CMK Metrics
Crusoe Managed Kubernetes (CMK) node pool metrics provide you with comprehensive insights into the performance and utilization of your clusters and nodes. These metrics help you monitor cluster performance, identify bottlenecks, and optimize resource utilization. Data is generally available for NVIDIA-GPUs or non-GPU node pools.
Crusoe Cloud collects DCGM (GPU), CPU, memory, disk and network metrics associated with your cluster nodes. Data collection requires installing the Crusoe Watch Agent per cluster. This agent is a vector.dev-based Daemonset and deploys 1 pod per node in your cluster. Metrics are collected and published in 60-second intervals, and are retained for 30 days.

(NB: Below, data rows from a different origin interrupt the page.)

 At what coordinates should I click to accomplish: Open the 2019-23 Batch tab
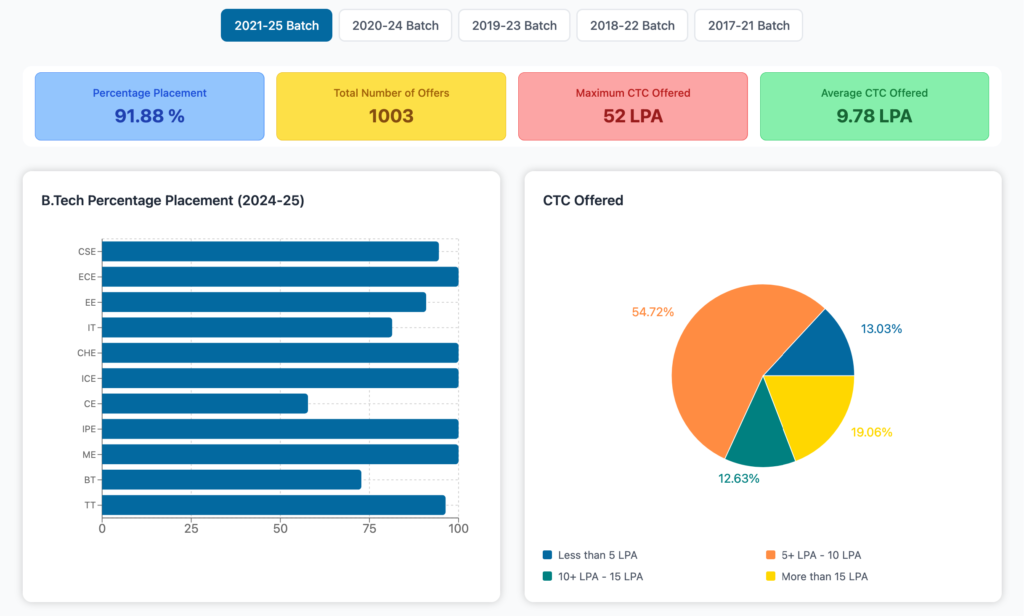coord(514,25)
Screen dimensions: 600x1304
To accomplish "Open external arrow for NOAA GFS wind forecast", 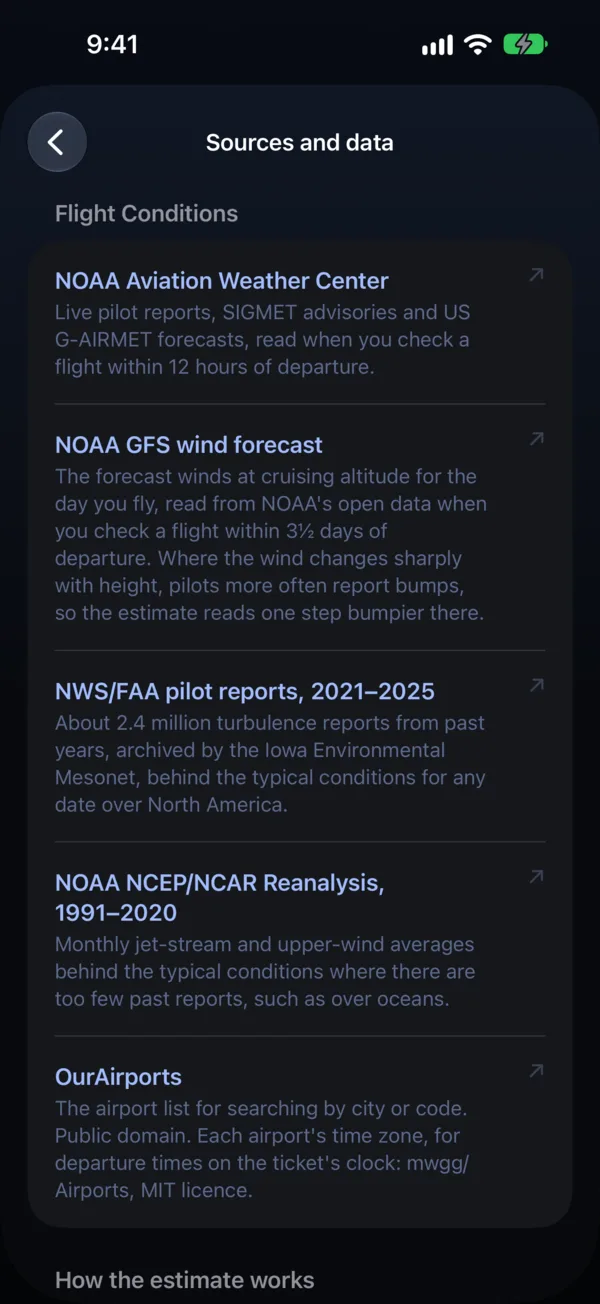I will coord(536,438).
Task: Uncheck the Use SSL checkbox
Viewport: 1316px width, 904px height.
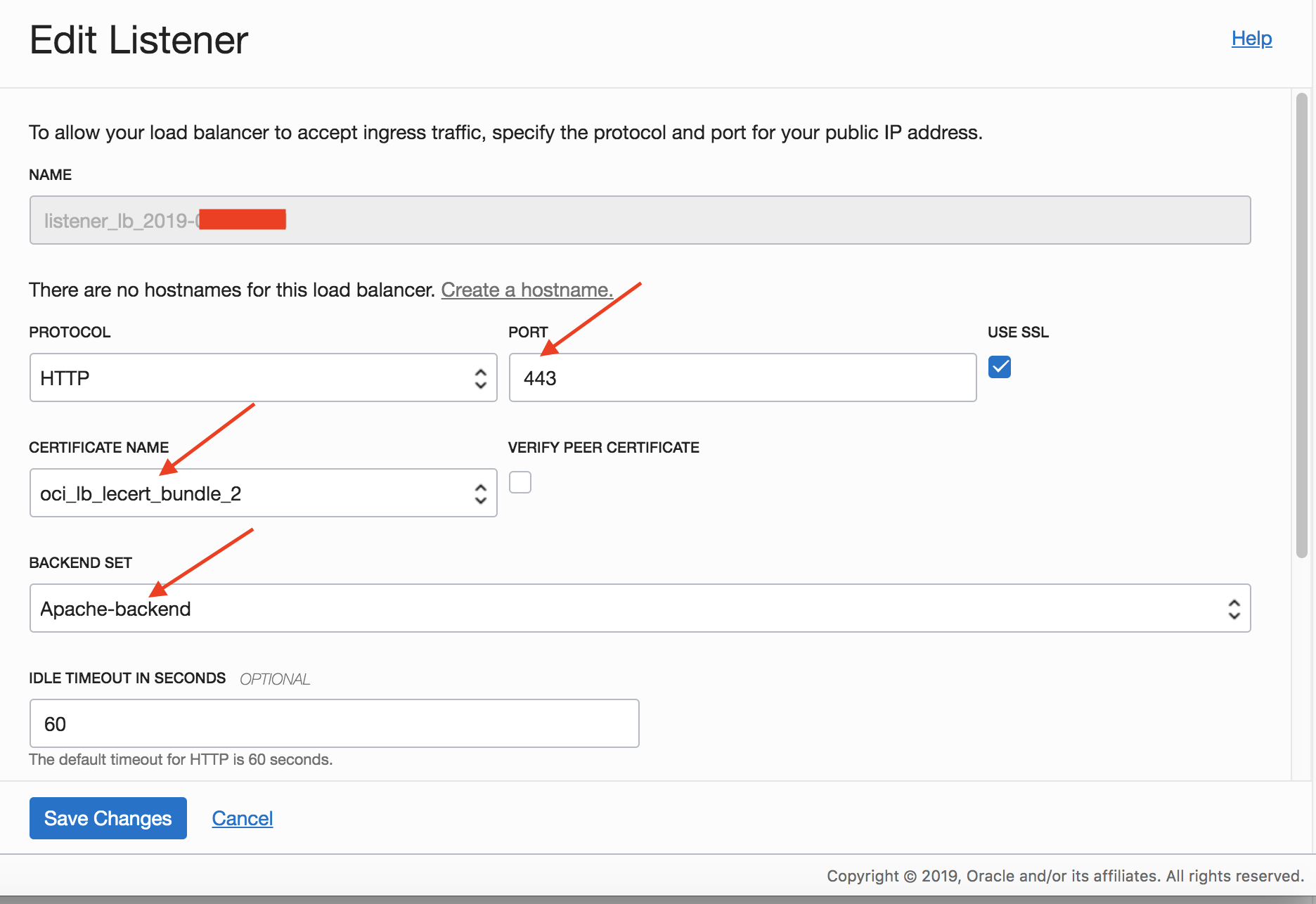Action: 999,367
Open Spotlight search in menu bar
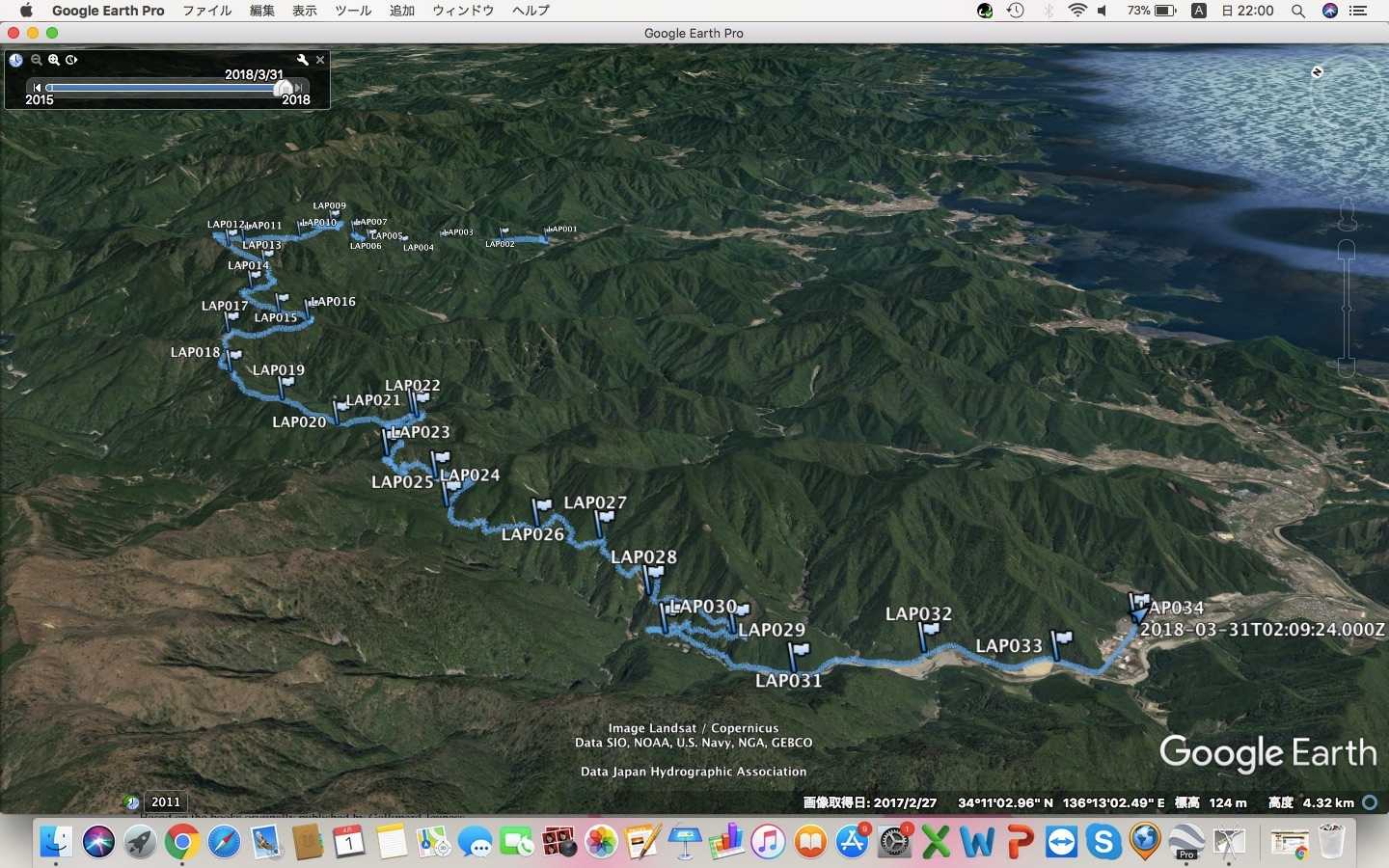 [x=1298, y=11]
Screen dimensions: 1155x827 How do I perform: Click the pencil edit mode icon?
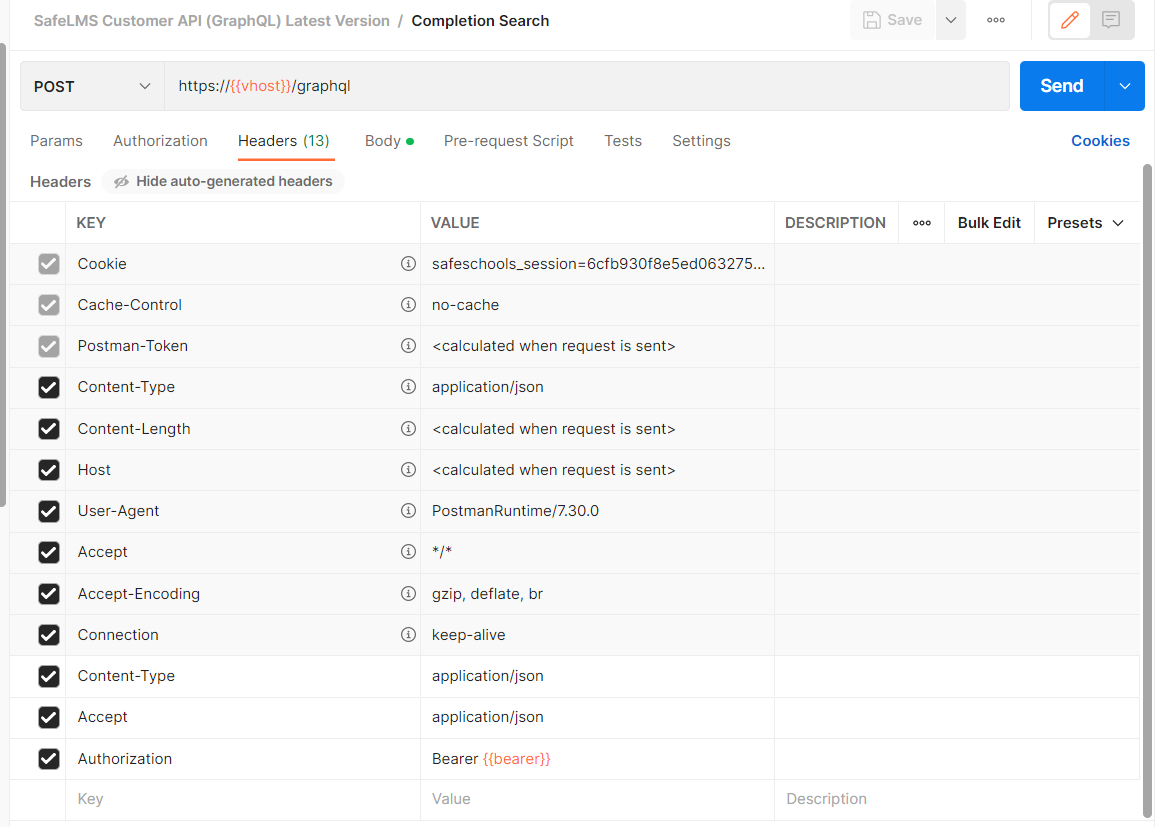1069,20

A subset of critical metrics can be accessed via the Crusoe Console, at the cluster level and/or at the node/VM level. To view the cluster level aggregated metrics, navigate to Orchestration Tab in the left navigation menu, select your cluster, then select the Metrics Tab on the top navigation menu. To view node specific metrics, select the node pool on Details page of the cluster, then select the node/VM from the list to get to the node/VM page, then select the Metrics Tab on the top navigation menu to view the detailed metrics. These metrics and additional DCGM exporter metrics are also accessible via a Prometheus-compatible query API.

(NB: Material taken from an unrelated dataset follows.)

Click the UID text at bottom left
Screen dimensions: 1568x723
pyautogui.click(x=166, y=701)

Below is the list of aggregation metrics available in Crusoe Console > Cluster Metrics View. Node level metrics are available in the VM metrics view. Visit VM metrics page to find the full list node level metrics and respective query parameters.

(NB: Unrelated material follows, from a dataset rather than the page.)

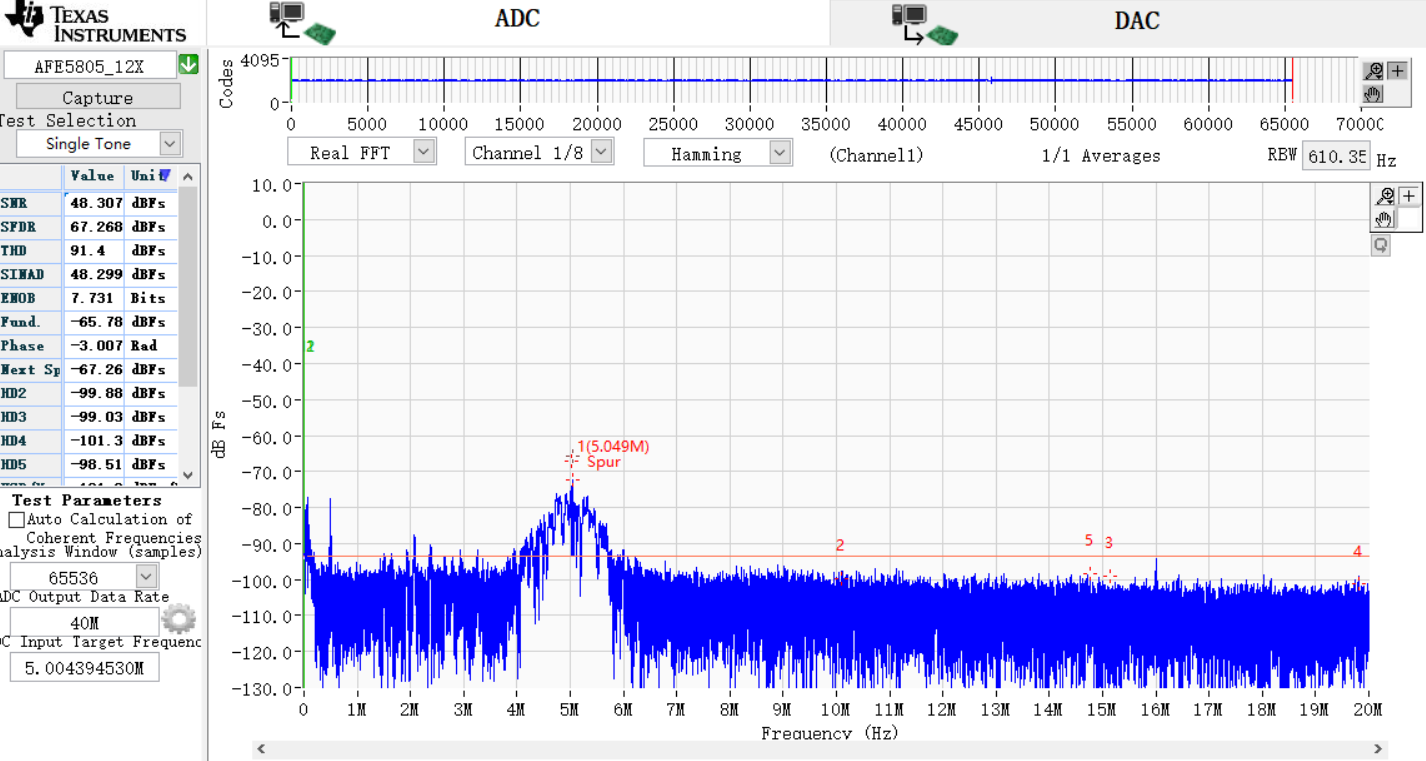Enable Auto Calculation of Coherent Frequencies checkbox
Viewport: 1426px width, 761px height.
pyautogui.click(x=16, y=520)
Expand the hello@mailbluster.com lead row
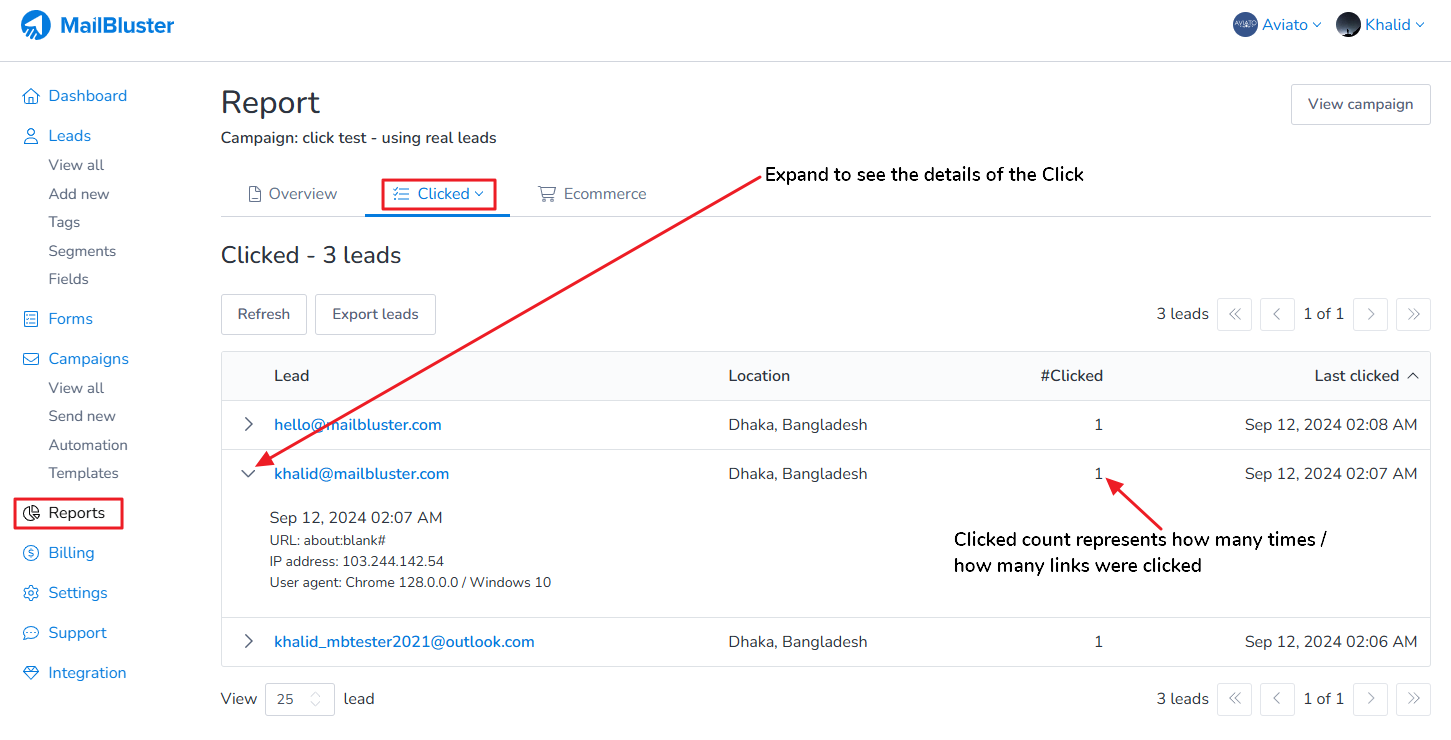 [249, 425]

| Metrics | Definition | Suggested Query |
|---|---|---|
| Cluster TFLOPS (FP16) | Average 16-bit GPU throughput (TFLOPS) across a node pool, based on scaled Tensor Core utilization. | avg by (nodepool) (DCGM_FI_PROF_PIPE_TENSOR_ACTIVE{cluster_id="${clusterId}"}[60s]) * theoretical max TFLOPS |
| Average GPU Utilization (%) | The GPU utilization, averaged across all GPUs within a node pool. | avg by (nodepool) (DCGM_FI_DEV_GPU_UTIL{cluster_id="${clusterId}"}[60s]) |
| Cumulative Power Usage (kW) | Cumulative power usage summed up across all nodes in a node pool. | sum by (nodepool) (DCGM_FI_DEV_POWER_USAGE{cluster_id="${clusterId}"}[60s]) / 1000 |
| Average GPU Memory Utilization (%) | The GPU memory utilization, averaged across all GPUs within a node pool. | avg by (nodepool) (avg_over_time(DCGM_FI_DEV_GPU_UTIL{cluster_id="${clusterId}"}[60s])) |
| Average CPU Utilization (%) | The CPU utilization, averaged across all CPU cores within a node pool. | sum by (nodepool) (rate(crusoe_vm_cpu_seconds_total{cluster_id="${clusterId}", mode!="idle"}[60s])))/(sum by (nodepool) (rate(crusoe_vm_cpu_seconds_total{cluster_id="${clusterId}"}[60s])) * 100 |
| Aggregated VPC Network Bandwidth In (bytes per second) | The rate of data received via the VPC network interface, aggregated across all nodes in a node pool. | sum by (nodepool) (rate(crusoe_vm_network_receive_bytes_total{cluster_id="${clusterId}", device!~"lo"}[60s])) |
| Aggregated VPC Network Bandwidth out (bytes per second) | The rate of data transmitted via the VPC network interface, aggregated across all nodes in a node pool. | sum by (nodepool) (rate(crusoe_vm_network_transmit_bytes_total{cluster_id="${clusterId}", device!~"lo"}[60s])) |
| Uncorrectable ECC Error Rate | The rate of uncorrectable double-bit memory errors (DBE) accumulated across all GPUs in a node pool. | sum by (nodepool) (rate(DCGM_FI_DEV_ECC_DBE_VOL_TOTAL{cluster_id="${clusterId}"}[RANGE])) |
| Correctable ECC Error Rate | The rate of correctable single-bit memory errors (SBE) accumulated across all GPUs in a node pool. | sum by (nodepool) (rate(DCGM_FI_DEV_ECC_SBE_VOL_TOTAL{cluster_id="${clusterId}"}[60s])) |
| InfiniBand Throughput Rx (bytes per second) | The rate of data received via InfiniBand port, aggregated across all nodes in a cluster. | sum by(cluster_id) (rate(crusoe_ib_port_throughput_rx{cluster_id="${clusterId}"}[5m]) / 1000) |
| InfiniBand Throughput Tx (bytes per second) | The rate of data transmitted via InfiniBand port, aggregated across all nodes in a cluster. | sum by(cluster_id) (rate(crusoe_ib_port_throughput_tx{cluster_id="${clusterId}"}[5m]) / 1000) |
XID error logs with error details are also available in Crusoe Console > Cluster Metrics View.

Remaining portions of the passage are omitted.